Task brief
Restate word for word the lines of the records below, starting at the line that contains "Open the Groups (1) tab" and ending at the line that contains "Open the Facebook", with both of those lines included and nothing else.

Stored records
^^^^
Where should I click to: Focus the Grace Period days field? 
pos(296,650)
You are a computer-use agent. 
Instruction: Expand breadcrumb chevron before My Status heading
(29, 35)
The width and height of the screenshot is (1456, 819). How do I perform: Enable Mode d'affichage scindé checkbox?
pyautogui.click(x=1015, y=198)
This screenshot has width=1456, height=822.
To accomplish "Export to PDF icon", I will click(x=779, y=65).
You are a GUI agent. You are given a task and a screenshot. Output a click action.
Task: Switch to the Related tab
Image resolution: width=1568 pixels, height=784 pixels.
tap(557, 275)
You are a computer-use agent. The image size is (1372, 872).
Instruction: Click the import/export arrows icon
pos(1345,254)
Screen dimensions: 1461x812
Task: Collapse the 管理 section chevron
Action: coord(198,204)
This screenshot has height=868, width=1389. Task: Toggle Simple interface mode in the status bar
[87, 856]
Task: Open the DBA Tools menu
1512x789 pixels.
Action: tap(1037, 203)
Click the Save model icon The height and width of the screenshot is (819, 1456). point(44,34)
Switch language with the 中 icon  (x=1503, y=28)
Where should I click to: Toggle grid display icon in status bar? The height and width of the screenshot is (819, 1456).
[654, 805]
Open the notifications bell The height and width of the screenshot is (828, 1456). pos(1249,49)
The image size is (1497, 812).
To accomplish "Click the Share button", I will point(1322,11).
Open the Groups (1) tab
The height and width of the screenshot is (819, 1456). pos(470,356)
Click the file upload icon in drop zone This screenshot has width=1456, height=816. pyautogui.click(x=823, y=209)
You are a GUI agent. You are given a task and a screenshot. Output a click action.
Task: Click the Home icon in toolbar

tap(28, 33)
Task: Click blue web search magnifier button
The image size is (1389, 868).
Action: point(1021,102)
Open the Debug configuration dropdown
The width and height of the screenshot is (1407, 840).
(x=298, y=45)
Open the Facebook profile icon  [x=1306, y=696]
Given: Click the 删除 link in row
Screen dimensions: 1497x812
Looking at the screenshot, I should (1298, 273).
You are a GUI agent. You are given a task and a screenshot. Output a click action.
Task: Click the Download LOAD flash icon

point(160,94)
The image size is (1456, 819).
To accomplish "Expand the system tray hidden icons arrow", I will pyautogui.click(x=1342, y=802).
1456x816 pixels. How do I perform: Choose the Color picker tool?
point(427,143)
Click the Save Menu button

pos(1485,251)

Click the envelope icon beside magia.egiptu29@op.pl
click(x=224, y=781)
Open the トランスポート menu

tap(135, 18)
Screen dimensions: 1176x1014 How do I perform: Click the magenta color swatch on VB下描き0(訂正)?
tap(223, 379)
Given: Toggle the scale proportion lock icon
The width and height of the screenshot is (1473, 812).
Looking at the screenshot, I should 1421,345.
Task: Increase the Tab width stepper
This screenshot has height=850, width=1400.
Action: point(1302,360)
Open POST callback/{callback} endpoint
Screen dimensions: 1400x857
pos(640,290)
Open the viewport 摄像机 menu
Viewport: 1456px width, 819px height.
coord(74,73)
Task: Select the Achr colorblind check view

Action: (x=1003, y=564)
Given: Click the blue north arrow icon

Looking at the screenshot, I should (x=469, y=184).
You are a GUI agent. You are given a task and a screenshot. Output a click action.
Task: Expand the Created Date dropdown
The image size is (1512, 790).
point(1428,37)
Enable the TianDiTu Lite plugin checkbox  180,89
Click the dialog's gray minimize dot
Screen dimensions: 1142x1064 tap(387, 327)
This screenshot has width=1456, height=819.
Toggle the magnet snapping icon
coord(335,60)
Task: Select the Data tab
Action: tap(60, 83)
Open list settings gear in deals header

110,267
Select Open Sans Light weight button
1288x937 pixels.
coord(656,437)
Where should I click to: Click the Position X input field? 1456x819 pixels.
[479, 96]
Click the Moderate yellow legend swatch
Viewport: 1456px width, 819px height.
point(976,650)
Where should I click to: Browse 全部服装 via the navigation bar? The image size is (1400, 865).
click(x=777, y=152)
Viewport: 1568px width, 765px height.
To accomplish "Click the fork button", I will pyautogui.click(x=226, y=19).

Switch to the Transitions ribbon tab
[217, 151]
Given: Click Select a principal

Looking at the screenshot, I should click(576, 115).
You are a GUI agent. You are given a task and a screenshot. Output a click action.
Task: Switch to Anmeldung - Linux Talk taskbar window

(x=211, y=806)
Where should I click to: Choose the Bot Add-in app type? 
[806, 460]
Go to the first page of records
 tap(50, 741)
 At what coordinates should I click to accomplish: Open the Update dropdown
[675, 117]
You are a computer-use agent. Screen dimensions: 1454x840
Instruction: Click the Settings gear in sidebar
^^^^
Result
Open the Groups (1) tab
The height and width of the screenshot is (819, 1456). pos(470,356)
Click the file upload icon in drop zone This screenshot has width=1456, height=816. pyautogui.click(x=823, y=209)
You are a GUI agent. You are given a task and a screenshot. Output a click action.
Task: Click the Home icon in toolbar

tap(28, 33)
Task: Click blue web search magnifier button
The image size is (1389, 868).
Action: point(1021,102)
Open the Debug configuration dropdown
The width and height of the screenshot is (1407, 840).
(x=298, y=45)
Open the Facebook profile icon  [x=1306, y=696]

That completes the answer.